Your instructions:
Reproduce the following data verbatim, line for line.

-=-=-=-=-

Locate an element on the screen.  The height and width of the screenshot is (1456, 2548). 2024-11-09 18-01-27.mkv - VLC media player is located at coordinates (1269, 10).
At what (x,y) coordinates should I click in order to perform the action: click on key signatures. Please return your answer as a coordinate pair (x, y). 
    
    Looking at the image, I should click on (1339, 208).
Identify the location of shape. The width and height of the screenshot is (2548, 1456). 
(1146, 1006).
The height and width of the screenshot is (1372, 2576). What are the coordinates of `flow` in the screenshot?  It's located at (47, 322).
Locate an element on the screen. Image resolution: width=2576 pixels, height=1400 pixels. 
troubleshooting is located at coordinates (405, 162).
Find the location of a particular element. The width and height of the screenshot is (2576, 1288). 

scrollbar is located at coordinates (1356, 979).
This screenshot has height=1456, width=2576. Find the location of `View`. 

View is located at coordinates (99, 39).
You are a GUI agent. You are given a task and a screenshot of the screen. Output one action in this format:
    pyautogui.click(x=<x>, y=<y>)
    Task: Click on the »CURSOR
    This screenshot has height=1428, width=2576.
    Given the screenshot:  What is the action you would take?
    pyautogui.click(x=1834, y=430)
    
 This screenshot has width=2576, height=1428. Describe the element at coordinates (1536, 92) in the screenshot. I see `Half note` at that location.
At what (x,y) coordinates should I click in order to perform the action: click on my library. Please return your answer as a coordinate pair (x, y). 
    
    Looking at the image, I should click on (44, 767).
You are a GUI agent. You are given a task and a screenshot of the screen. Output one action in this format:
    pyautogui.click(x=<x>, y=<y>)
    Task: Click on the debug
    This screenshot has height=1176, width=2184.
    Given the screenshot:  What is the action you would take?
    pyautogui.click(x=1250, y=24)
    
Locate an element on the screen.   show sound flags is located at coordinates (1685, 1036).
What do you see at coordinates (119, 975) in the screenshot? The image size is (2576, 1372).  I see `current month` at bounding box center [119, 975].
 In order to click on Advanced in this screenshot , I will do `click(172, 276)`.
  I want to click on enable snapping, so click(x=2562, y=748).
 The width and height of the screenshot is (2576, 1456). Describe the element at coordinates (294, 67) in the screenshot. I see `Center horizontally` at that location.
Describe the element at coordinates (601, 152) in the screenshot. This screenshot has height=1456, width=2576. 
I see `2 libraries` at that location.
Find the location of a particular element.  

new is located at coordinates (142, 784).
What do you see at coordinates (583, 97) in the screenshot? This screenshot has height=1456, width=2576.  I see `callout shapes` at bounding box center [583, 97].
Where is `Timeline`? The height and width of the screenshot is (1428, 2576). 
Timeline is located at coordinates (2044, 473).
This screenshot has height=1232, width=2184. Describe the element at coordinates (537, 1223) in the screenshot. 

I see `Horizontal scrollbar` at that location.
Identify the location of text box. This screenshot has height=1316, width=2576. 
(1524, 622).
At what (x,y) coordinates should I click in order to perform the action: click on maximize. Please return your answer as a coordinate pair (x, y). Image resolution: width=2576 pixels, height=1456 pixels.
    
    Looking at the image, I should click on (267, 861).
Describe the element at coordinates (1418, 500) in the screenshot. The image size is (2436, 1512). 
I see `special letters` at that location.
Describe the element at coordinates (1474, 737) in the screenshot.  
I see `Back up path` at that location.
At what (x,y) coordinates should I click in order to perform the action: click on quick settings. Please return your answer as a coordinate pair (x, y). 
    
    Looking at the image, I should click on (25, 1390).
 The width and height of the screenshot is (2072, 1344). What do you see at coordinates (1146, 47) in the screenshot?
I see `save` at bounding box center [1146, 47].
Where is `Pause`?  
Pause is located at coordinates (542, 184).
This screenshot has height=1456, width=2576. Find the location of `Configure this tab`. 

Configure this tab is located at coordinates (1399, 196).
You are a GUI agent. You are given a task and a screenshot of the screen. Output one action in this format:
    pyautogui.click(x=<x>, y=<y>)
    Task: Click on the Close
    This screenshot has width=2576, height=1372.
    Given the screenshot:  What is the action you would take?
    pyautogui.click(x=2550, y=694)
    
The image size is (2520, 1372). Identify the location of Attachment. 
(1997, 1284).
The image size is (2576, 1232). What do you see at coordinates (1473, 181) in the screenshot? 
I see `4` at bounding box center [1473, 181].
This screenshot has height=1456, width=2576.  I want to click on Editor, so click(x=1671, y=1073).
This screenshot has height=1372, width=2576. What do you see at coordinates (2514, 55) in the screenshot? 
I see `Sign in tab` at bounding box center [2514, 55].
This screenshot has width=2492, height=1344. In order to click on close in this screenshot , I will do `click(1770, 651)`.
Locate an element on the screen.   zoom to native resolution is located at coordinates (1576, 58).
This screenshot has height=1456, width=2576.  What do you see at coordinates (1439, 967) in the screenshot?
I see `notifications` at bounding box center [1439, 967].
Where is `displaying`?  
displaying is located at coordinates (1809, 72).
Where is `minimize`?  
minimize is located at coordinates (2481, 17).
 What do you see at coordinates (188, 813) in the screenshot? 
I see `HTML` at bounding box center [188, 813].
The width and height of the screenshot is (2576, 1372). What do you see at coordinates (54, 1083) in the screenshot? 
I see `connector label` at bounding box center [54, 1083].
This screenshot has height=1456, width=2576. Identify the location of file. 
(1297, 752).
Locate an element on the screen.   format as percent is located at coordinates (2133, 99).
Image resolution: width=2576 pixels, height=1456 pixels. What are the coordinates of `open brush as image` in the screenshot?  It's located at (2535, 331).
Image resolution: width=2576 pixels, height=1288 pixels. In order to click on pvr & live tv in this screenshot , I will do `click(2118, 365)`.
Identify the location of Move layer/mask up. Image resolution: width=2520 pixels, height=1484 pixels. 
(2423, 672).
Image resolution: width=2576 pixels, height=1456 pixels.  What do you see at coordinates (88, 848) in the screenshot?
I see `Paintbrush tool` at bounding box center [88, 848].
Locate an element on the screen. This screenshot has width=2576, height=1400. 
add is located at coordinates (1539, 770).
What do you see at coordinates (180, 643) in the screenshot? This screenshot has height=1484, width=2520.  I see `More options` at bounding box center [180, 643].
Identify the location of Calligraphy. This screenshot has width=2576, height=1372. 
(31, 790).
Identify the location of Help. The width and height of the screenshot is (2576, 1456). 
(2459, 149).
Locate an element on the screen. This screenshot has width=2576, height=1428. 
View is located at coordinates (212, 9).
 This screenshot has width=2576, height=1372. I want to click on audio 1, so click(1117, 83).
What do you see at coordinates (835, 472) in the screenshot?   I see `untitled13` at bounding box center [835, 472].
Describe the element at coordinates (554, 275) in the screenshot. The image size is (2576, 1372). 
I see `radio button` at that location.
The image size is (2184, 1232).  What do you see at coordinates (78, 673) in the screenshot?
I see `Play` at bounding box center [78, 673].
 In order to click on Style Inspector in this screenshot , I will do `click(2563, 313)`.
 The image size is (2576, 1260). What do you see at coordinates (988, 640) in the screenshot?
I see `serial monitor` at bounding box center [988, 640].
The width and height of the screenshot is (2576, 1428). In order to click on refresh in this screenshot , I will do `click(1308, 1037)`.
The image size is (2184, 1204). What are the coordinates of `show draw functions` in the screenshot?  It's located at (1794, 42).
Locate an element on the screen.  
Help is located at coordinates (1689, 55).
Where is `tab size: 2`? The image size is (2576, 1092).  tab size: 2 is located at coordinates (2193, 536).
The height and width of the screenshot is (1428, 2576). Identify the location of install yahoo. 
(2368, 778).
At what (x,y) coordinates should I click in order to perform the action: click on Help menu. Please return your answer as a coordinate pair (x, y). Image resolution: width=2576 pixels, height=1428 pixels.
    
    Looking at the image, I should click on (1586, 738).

-=-=-=-=-

Answer to this task:
Locate an element on the screen.  The height and width of the screenshot is (1456, 2548). 2024-11-09 18-01-27.mkv - VLC media player is located at coordinates (1269, 10).
At what (x,y) coordinates should I click in order to perform the action: click on key signatures. Please return your answer as a coordinate pair (x, y). 
    
    Looking at the image, I should click on (1339, 208).
Identify the location of shape. The width and height of the screenshot is (2548, 1456). 
(1146, 1006).
The height and width of the screenshot is (1372, 2576). What are the coordinates of `flow` in the screenshot?  It's located at (47, 322).
Locate an element on the screen. Image resolution: width=2576 pixels, height=1400 pixels. 
troubleshooting is located at coordinates (405, 162).
Find the location of a particular element. The width and height of the screenshot is (2576, 1288). 

scrollbar is located at coordinates (1356, 979).
This screenshot has height=1456, width=2576. Find the location of `View`. 

View is located at coordinates (99, 39).
You are a GUI agent. You are given a task and a screenshot of the screen. Output one action in this format:
    pyautogui.click(x=<x>, y=<y>)
    Task: Click on the »CURSOR
    This screenshot has height=1428, width=2576.
    Given the screenshot:  What is the action you would take?
    pyautogui.click(x=1834, y=430)
    
 This screenshot has width=2576, height=1428. Describe the element at coordinates (1536, 92) in the screenshot. I see `Half note` at that location.
At what (x,y) coordinates should I click in order to perform the action: click on my library. Please return your answer as a coordinate pair (x, y). 
    
    Looking at the image, I should click on (44, 767).
You are a GUI agent. You are given a task and a screenshot of the screen. Output one action in this format:
    pyautogui.click(x=<x>, y=<y>)
    Task: Click on the debug
    This screenshot has height=1176, width=2184.
    Given the screenshot:  What is the action you would take?
    pyautogui.click(x=1250, y=24)
    
Locate an element on the screen.   show sound flags is located at coordinates (1685, 1036).
What do you see at coordinates (119, 975) in the screenshot? The image size is (2576, 1372).  I see `current month` at bounding box center [119, 975].
 In order to click on Advanced in this screenshot , I will do `click(172, 276)`.
  I want to click on enable snapping, so click(x=2562, y=748).
 The width and height of the screenshot is (2576, 1456). Describe the element at coordinates (294, 67) in the screenshot. I see `Center horizontally` at that location.
Describe the element at coordinates (601, 152) in the screenshot. This screenshot has height=1456, width=2576. 
I see `2 libraries` at that location.
Find the location of a particular element.  

new is located at coordinates (142, 784).
What do you see at coordinates (583, 97) in the screenshot? This screenshot has height=1456, width=2576.  I see `callout shapes` at bounding box center [583, 97].
Where is `Timeline`? The height and width of the screenshot is (1428, 2576). 
Timeline is located at coordinates (2044, 473).
This screenshot has height=1232, width=2184. Describe the element at coordinates (537, 1223) in the screenshot. 

I see `Horizontal scrollbar` at that location.
Identify the location of text box. This screenshot has height=1316, width=2576. 
(1524, 622).
At what (x,y) coordinates should I click in order to perform the action: click on maximize. Please return your answer as a coordinate pair (x, y). Image resolution: width=2576 pixels, height=1456 pixels.
    
    Looking at the image, I should click on (267, 861).
Describe the element at coordinates (1418, 500) in the screenshot. The image size is (2436, 1512). 
I see `special letters` at that location.
Describe the element at coordinates (1474, 737) in the screenshot.  
I see `Back up path` at that location.
At what (x,y) coordinates should I click in order to perform the action: click on quick settings. Please return your answer as a coordinate pair (x, y). 
    
    Looking at the image, I should click on (25, 1390).
 The width and height of the screenshot is (2072, 1344). What do you see at coordinates (1146, 47) in the screenshot?
I see `save` at bounding box center [1146, 47].
Where is `Pause`?  
Pause is located at coordinates (542, 184).
This screenshot has height=1456, width=2576. Find the location of `Configure this tab`. 

Configure this tab is located at coordinates (1399, 196).
You are a GUI agent. You are given a task and a screenshot of the screen. Output one action in this format:
    pyautogui.click(x=<x>, y=<y>)
    Task: Click on the Close
    This screenshot has width=2576, height=1372.
    Given the screenshot:  What is the action you would take?
    pyautogui.click(x=2550, y=694)
    
The image size is (2520, 1372). Identify the location of Attachment. 
(1997, 1284).
The image size is (2576, 1232). What do you see at coordinates (1473, 181) in the screenshot? 
I see `4` at bounding box center [1473, 181].
This screenshot has height=1456, width=2576.  I want to click on Editor, so click(x=1671, y=1073).
This screenshot has height=1372, width=2576. What do you see at coordinates (2514, 55) in the screenshot? 
I see `Sign in tab` at bounding box center [2514, 55].
This screenshot has width=2492, height=1344. In order to click on close in this screenshot , I will do `click(1770, 651)`.
Locate an element on the screen.   zoom to native resolution is located at coordinates (1576, 58).
This screenshot has height=1456, width=2576.  What do you see at coordinates (1439, 967) in the screenshot?
I see `notifications` at bounding box center [1439, 967].
Where is `displaying`?  
displaying is located at coordinates (1809, 72).
Where is `minimize`?  
minimize is located at coordinates (2481, 17).
 What do you see at coordinates (188, 813) in the screenshot? 
I see `HTML` at bounding box center [188, 813].
The width and height of the screenshot is (2576, 1372). What do you see at coordinates (54, 1083) in the screenshot? 
I see `connector label` at bounding box center [54, 1083].
This screenshot has height=1456, width=2576. Identify the location of file. 
(1297, 752).
Locate an element on the screen.   format as percent is located at coordinates (2133, 99).
Image resolution: width=2576 pixels, height=1456 pixels. What are the coordinates of `open brush as image` in the screenshot?  It's located at (2535, 331).
Image resolution: width=2576 pixels, height=1288 pixels. In order to click on pvr & live tv in this screenshot , I will do `click(2118, 365)`.
Identify the location of Move layer/mask up. Image resolution: width=2520 pixels, height=1484 pixels. 
(2423, 672).
Image resolution: width=2576 pixels, height=1456 pixels.  What do you see at coordinates (88, 848) in the screenshot?
I see `Paintbrush tool` at bounding box center [88, 848].
Locate an element on the screen. This screenshot has width=2576, height=1400. 
add is located at coordinates (1539, 770).
What do you see at coordinates (180, 643) in the screenshot? This screenshot has height=1484, width=2520.  I see `More options` at bounding box center [180, 643].
Identify the location of Calligraphy. This screenshot has width=2576, height=1372. 
(31, 790).
Identify the location of Help. The width and height of the screenshot is (2576, 1456). 
(2459, 149).
Locate an element on the screen. This screenshot has width=2576, height=1428. 
View is located at coordinates (212, 9).
 This screenshot has width=2576, height=1372. I want to click on audio 1, so click(1117, 83).
What do you see at coordinates (835, 472) in the screenshot?   I see `untitled13` at bounding box center [835, 472].
Describe the element at coordinates (554, 275) in the screenshot. The image size is (2576, 1372). 
I see `radio button` at that location.
The image size is (2184, 1232).  What do you see at coordinates (78, 673) in the screenshot?
I see `Play` at bounding box center [78, 673].
 In order to click on Style Inspector in this screenshot , I will do `click(2563, 313)`.
 The image size is (2576, 1260). What do you see at coordinates (988, 640) in the screenshot?
I see `serial monitor` at bounding box center [988, 640].
The width and height of the screenshot is (2576, 1428). In order to click on refresh in this screenshot , I will do `click(1308, 1037)`.
The image size is (2184, 1204). What are the coordinates of `show draw functions` in the screenshot?  It's located at (1794, 42).
Locate an element on the screen.  
Help is located at coordinates (1689, 55).
Where is `tab size: 2`? The image size is (2576, 1092).  tab size: 2 is located at coordinates (2193, 536).
The height and width of the screenshot is (1428, 2576). Identify the location of install yahoo. 
(2368, 778).
At what (x,y) coordinates should I click in order to perform the action: click on Help menu. Please return your answer as a coordinate pair (x, y). Image resolution: width=2576 pixels, height=1428 pixels.
    
    Looking at the image, I should click on (1586, 738).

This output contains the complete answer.